> [PROBLEM TO WORK ON]: Copy verbatim the block of lines in the entries below whose first line contains "1920x1200 pixels." and whose last line contains "You are a computer-use agent. 1920x1080". Leave out all other lines.

> [DATASET RECORDS]:

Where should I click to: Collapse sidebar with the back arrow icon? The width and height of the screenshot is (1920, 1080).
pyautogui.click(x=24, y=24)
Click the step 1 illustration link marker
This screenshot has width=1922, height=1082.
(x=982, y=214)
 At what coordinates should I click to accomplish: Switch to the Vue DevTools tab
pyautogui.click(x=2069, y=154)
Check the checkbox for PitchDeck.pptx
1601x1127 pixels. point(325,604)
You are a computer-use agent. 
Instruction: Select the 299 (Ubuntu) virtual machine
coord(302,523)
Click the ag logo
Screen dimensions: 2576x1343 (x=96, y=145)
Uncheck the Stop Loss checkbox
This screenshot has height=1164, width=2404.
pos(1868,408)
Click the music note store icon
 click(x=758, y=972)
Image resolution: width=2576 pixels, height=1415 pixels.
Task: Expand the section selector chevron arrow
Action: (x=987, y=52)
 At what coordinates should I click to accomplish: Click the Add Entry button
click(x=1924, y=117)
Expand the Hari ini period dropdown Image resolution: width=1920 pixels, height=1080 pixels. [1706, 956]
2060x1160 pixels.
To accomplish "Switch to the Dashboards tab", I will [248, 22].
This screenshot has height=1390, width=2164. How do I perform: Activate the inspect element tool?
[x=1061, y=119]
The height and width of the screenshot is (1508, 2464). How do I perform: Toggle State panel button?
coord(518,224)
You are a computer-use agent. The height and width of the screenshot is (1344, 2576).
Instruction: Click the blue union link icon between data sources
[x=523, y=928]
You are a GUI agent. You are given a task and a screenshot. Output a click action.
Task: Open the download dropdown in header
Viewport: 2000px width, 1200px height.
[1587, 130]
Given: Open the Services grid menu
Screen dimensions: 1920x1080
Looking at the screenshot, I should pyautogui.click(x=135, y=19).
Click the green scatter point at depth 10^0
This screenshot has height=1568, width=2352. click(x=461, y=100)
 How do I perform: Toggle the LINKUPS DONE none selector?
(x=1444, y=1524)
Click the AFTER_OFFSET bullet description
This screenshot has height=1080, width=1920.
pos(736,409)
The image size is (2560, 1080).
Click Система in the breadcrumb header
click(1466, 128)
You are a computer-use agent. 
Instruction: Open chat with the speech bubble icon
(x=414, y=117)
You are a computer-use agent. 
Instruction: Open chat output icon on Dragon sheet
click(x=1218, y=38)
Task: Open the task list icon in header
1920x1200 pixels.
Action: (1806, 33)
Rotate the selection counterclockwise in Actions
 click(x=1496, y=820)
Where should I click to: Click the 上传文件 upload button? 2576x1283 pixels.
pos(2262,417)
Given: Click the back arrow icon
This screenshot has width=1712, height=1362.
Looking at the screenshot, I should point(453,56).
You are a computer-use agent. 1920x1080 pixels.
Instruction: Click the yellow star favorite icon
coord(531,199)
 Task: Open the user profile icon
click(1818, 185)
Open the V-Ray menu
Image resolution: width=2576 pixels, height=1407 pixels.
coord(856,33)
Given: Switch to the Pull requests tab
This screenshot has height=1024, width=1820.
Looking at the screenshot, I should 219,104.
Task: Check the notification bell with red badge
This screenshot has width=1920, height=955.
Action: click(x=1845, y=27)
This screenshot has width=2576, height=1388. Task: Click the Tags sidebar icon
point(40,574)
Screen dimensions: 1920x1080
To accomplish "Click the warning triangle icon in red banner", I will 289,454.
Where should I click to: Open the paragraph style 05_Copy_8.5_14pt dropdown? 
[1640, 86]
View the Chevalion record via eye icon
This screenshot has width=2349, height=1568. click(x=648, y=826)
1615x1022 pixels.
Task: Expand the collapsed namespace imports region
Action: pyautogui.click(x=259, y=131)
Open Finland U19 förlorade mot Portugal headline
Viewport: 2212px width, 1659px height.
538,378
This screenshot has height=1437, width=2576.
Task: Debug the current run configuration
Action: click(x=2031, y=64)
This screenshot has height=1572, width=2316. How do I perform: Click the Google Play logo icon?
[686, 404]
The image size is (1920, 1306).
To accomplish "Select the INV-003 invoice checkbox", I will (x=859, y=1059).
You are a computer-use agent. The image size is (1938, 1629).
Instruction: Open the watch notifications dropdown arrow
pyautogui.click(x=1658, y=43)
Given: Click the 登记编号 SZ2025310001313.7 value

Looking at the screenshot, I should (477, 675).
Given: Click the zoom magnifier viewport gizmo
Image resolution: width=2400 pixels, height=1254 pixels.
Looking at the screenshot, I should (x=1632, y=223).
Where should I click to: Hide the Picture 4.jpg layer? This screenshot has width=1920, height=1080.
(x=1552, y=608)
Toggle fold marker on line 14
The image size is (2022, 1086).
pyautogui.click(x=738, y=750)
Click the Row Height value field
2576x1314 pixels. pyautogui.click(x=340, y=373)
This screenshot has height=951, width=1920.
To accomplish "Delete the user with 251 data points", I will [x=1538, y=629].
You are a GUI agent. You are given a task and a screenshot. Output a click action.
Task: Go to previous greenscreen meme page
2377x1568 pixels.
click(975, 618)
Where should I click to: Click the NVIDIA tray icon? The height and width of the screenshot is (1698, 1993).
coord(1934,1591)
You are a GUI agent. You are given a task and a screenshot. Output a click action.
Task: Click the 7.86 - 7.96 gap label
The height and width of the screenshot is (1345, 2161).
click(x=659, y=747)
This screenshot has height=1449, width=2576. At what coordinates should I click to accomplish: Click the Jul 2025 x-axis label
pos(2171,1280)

> [REPLY]:
1920x1200 pixels.
Action: (1806, 33)
Rotate the selection counterclockwise in Actions
 click(x=1496, y=820)
Where should I click to: Click the 上传文件 upload button? 2576x1283 pixels.
pos(2262,417)
Given: Click the back arrow icon
This screenshot has width=1712, height=1362.
Looking at the screenshot, I should point(453,56).
You are a computer-use agent. 1920x1080 pixels.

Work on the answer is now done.